Un filtrage chirurgical qui transforme la communion nationale en un cercle très restreint de partis parlementaires. Le 15 mai dernier, le préfet du département du Mfoundi, Djikdent Emmanuel Mariel, a publié un communiqué radio invitant les partis politiques retenus pour le défilé civil à Yaoundé à prendre part à une répétition générale obligatoire. Cette répétition se tiendra le 18 mai prochain dès 10 heures.
Elle vise à assurer une meilleure coordination et une organisation optimale des formations politiques appelées à défiler lors des festivités officielles dans la capitale camerounaise. À travers cette initiative, les autorités administratives entendent garantir le bon déroulement du défilé civil dans un contexte marqué par les préparatifs intensifs des célébrations du 20 mai sur l’ensemble du territoire national.

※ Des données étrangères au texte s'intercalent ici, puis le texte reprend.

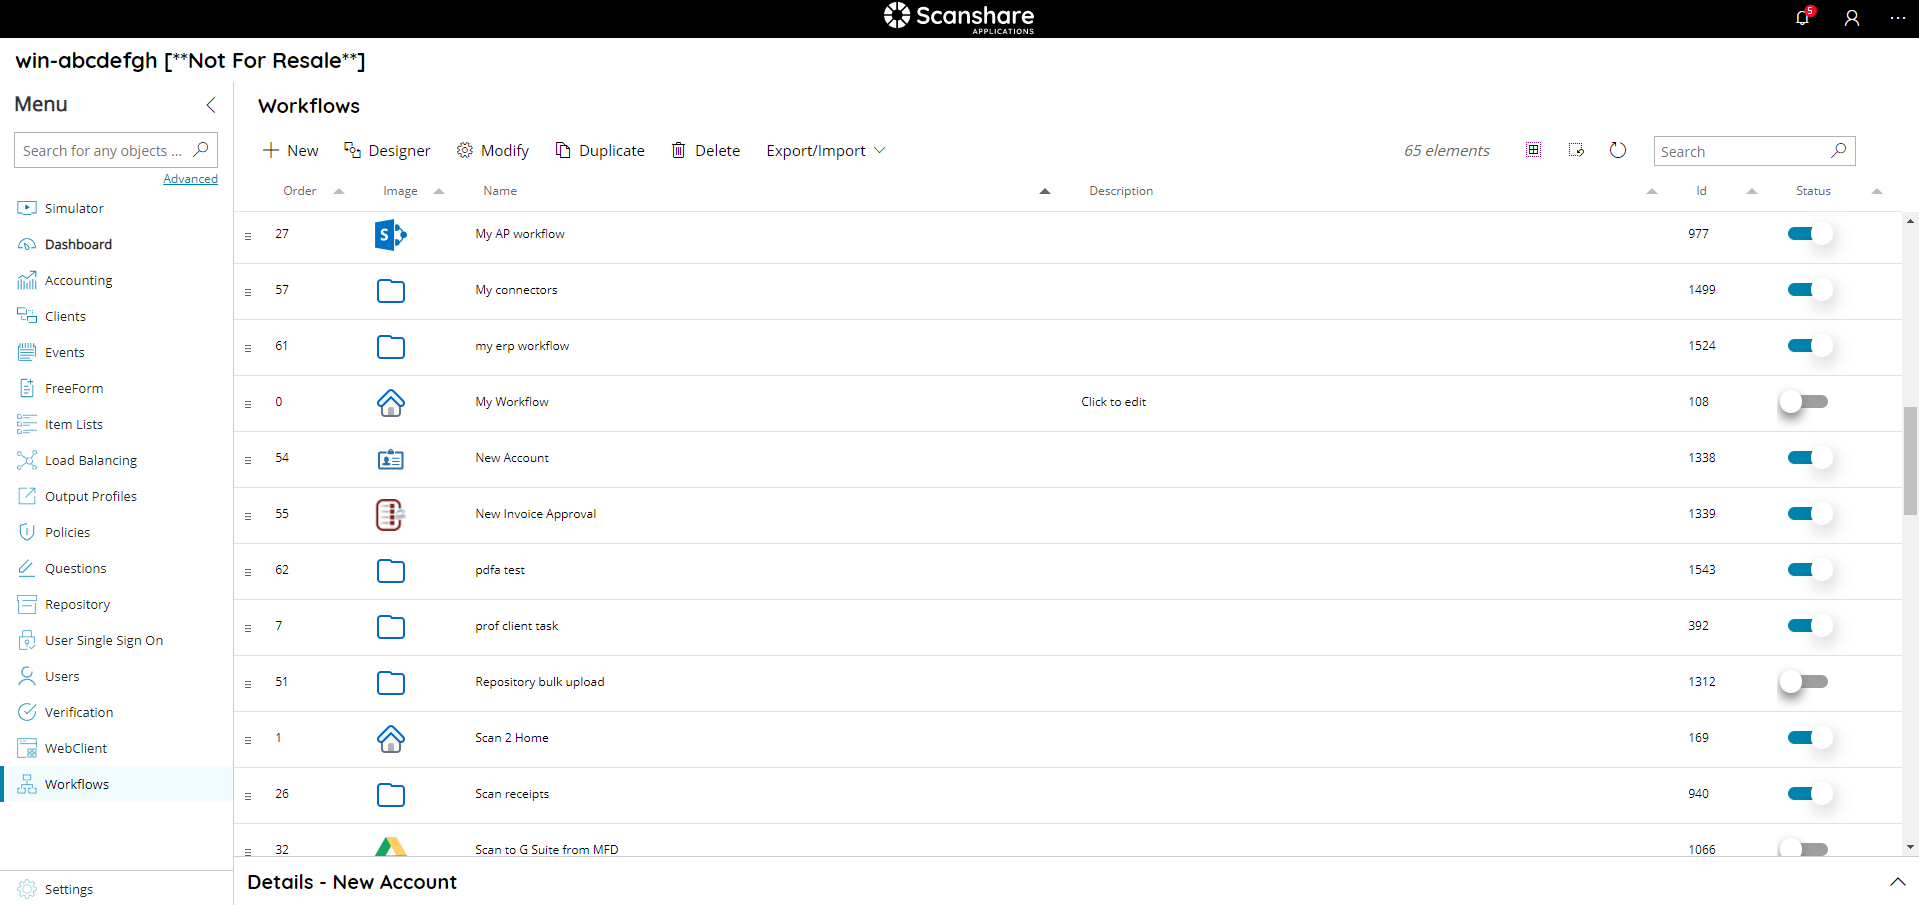Sort workflows by the Name column arrow
The image size is (1919, 905).
point(1045,190)
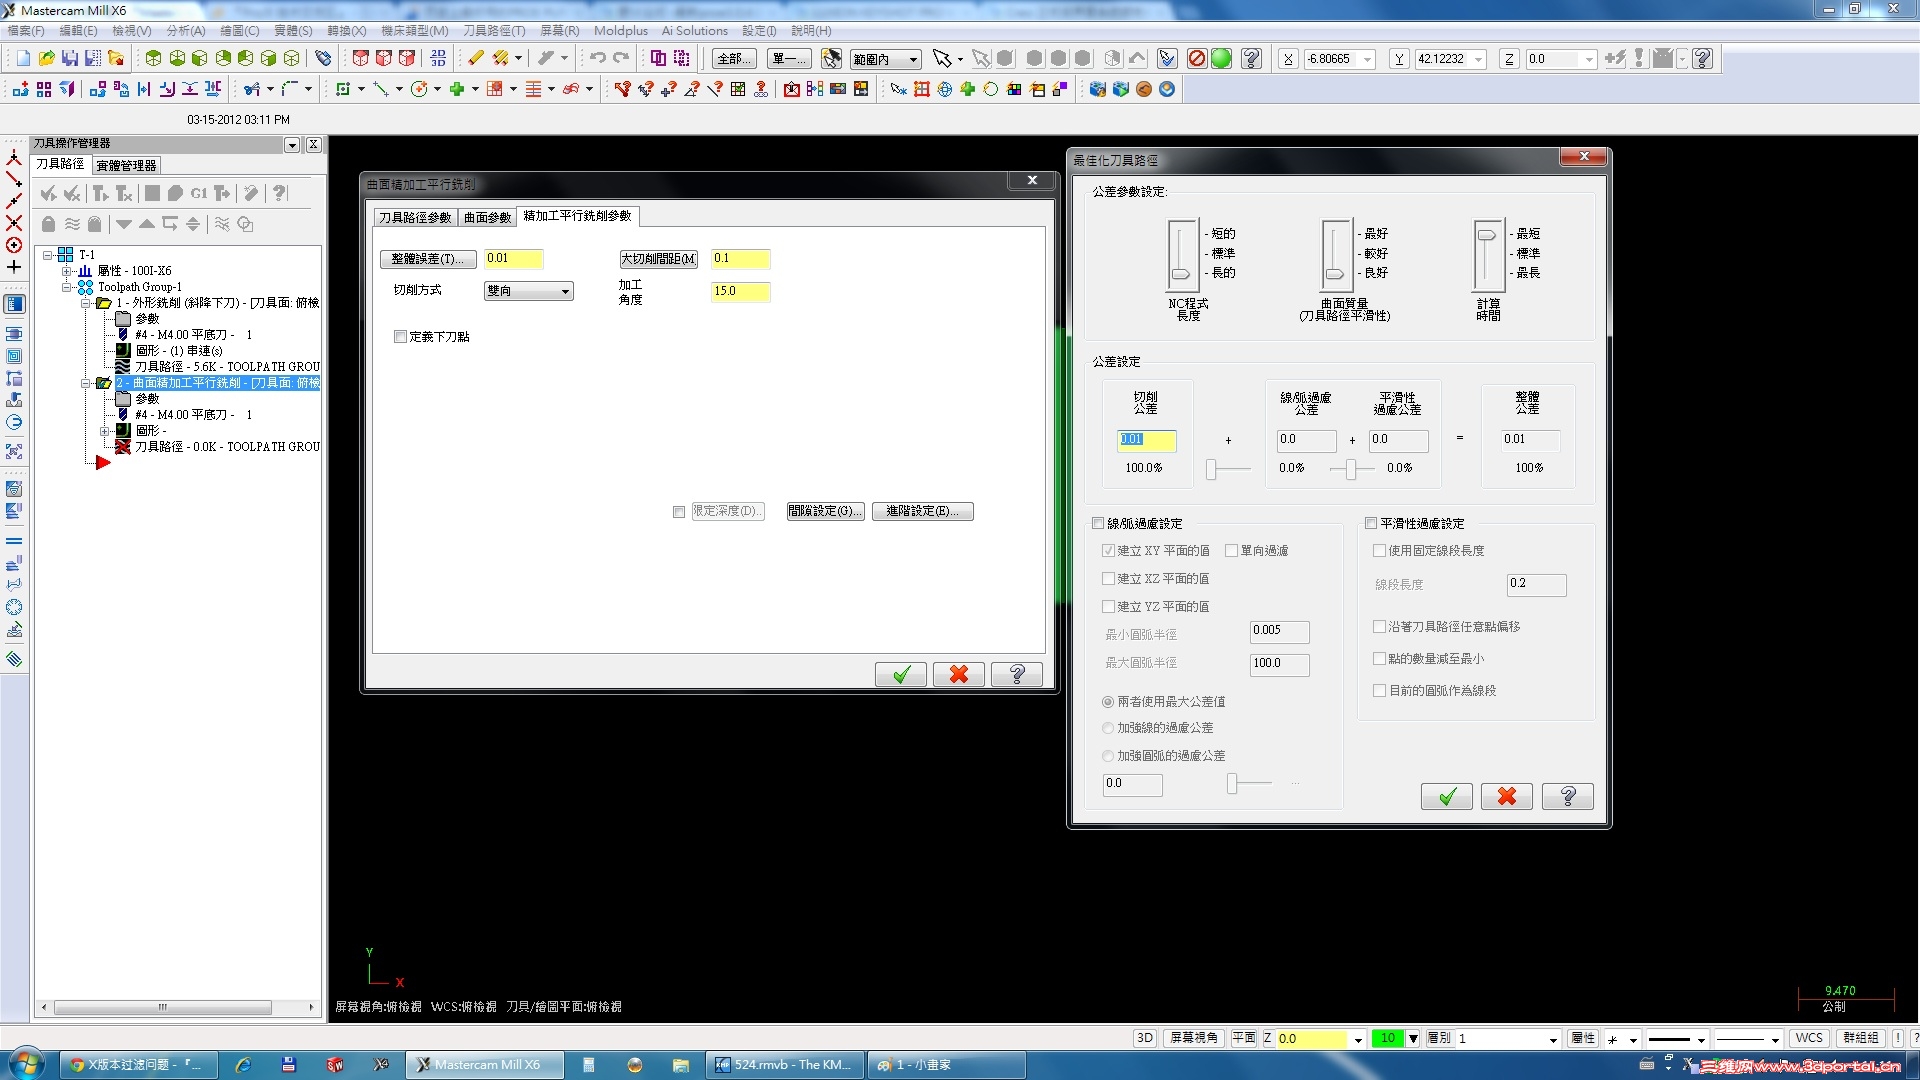Click the help icon in the optimize dialog

1567,796
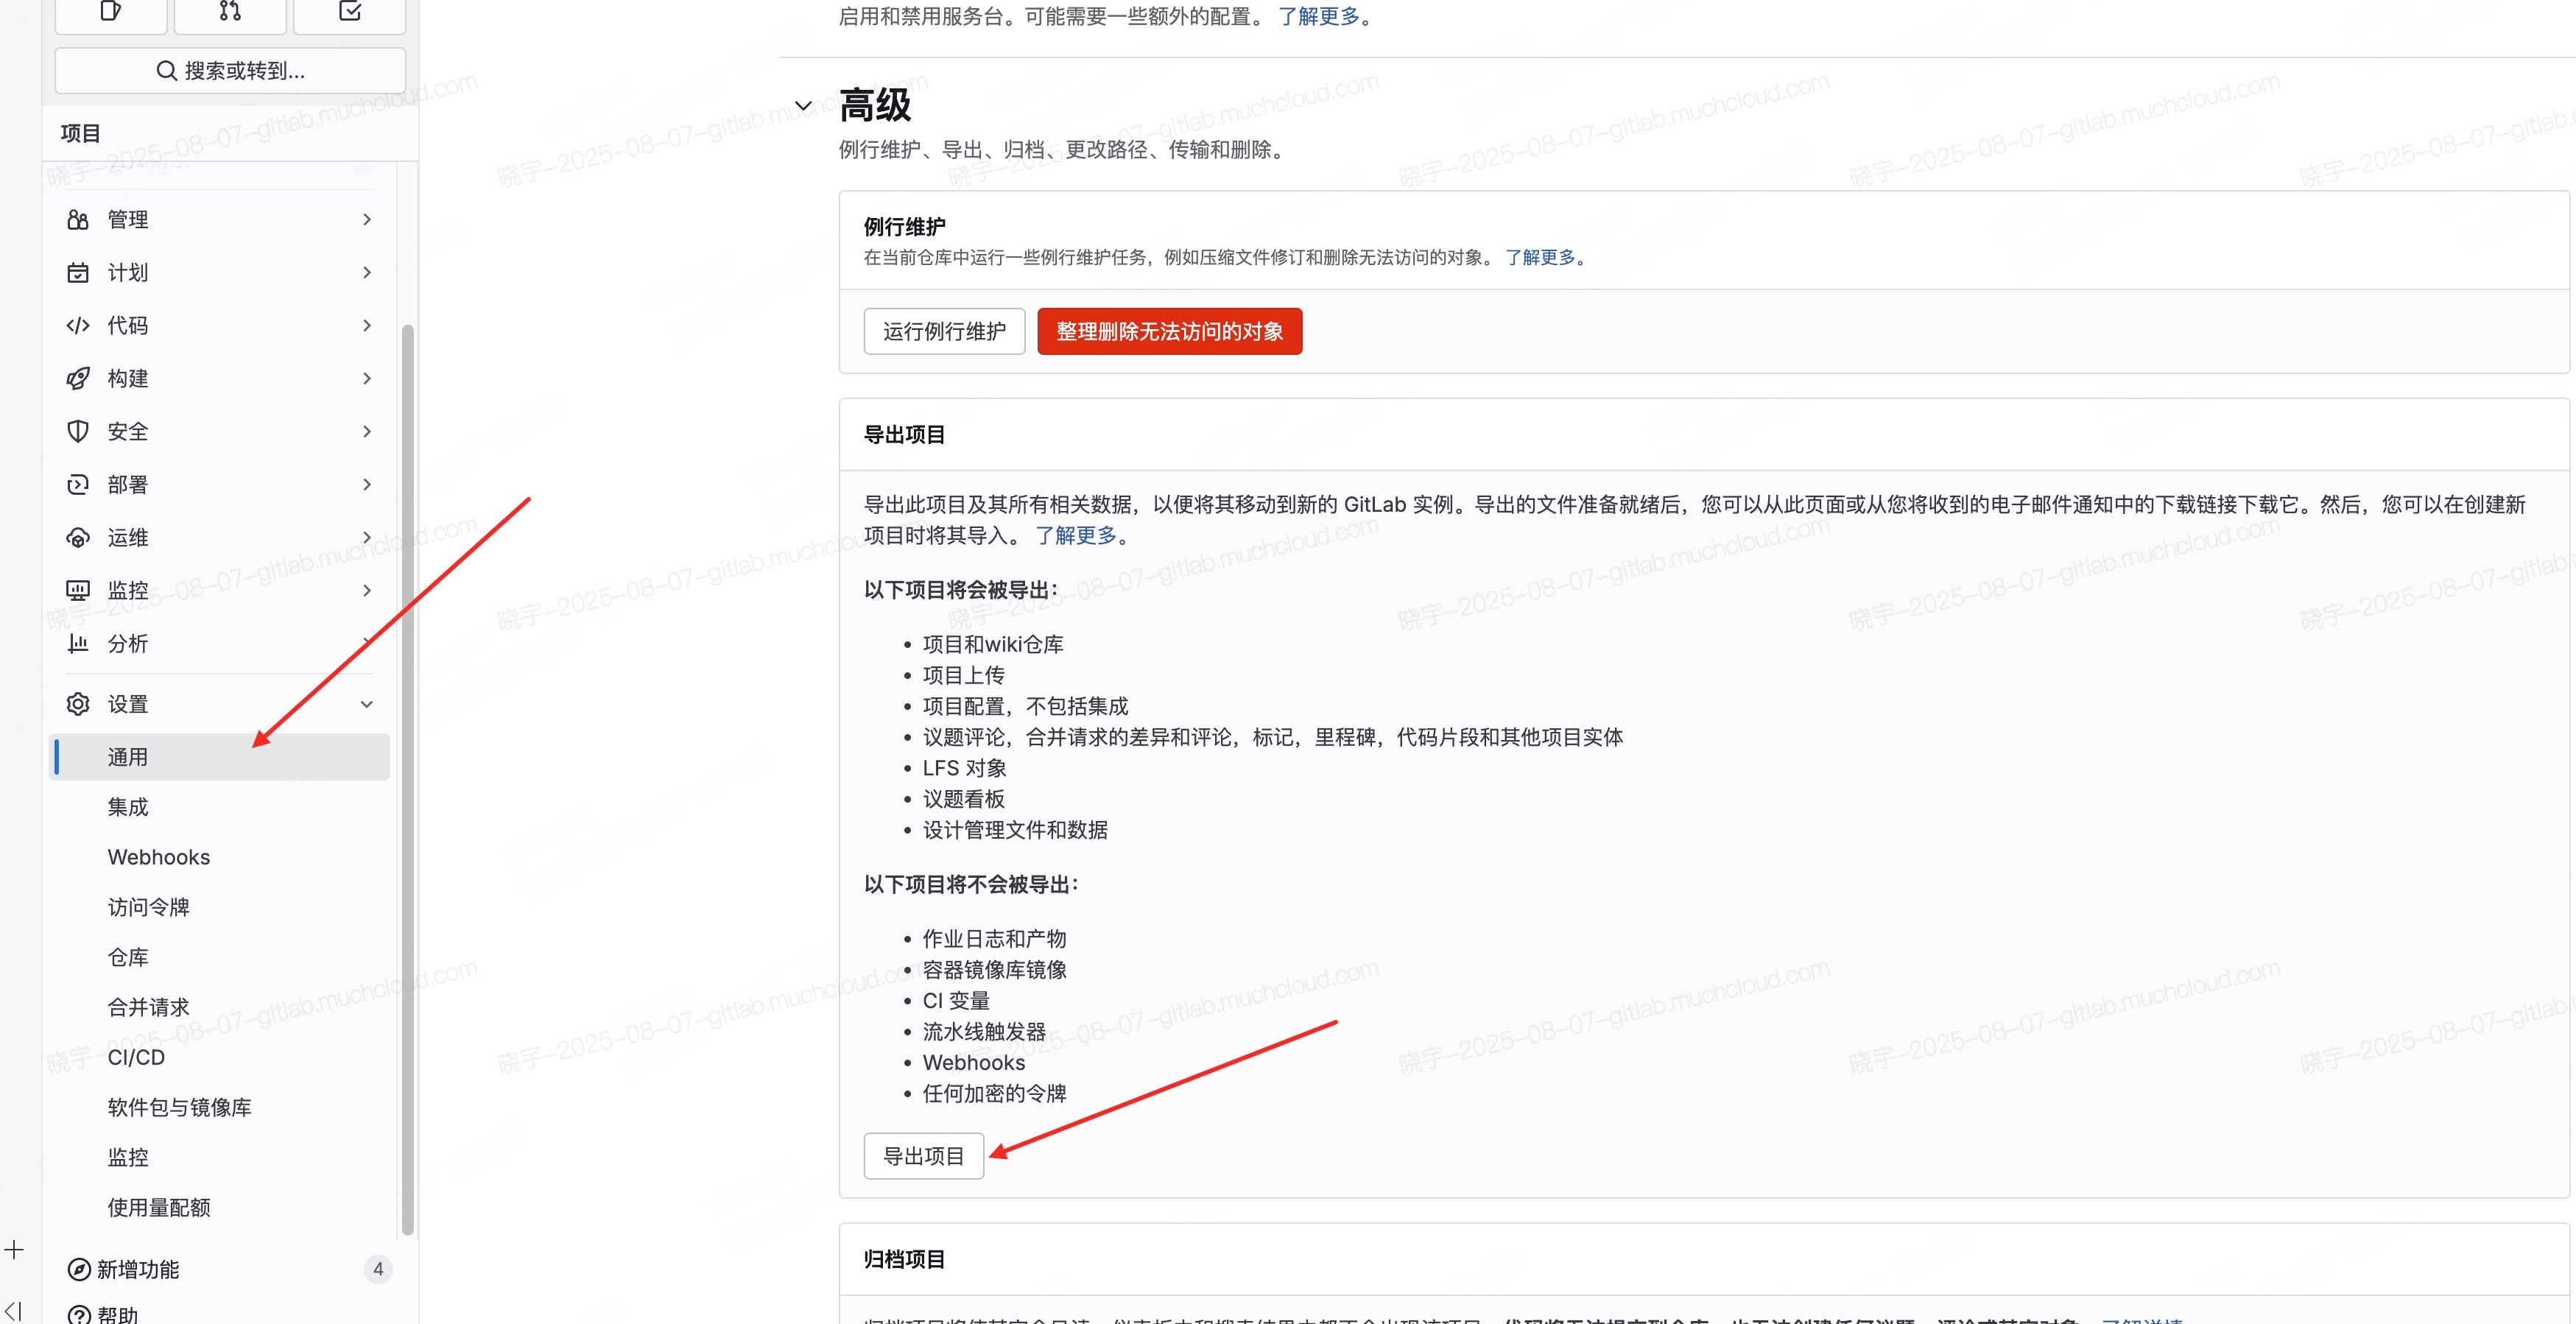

À Douala, le préfet du Wouri a également décidé que seuls les partis politiques représentés au Parlement participeront au défilé du 20 mai prochain. Cette décision, communiquée le 13 mai, limite la participation à 08 formations politiques : Undp, Sdf, Upc, Andp, Pcrn, Udc, Mdr et Rdpc. Le critère de représentation parlementaire exclut les partis sans siège à l'Assemblée nationale, y compris ceux créés ou restructurés après les dernières législatives.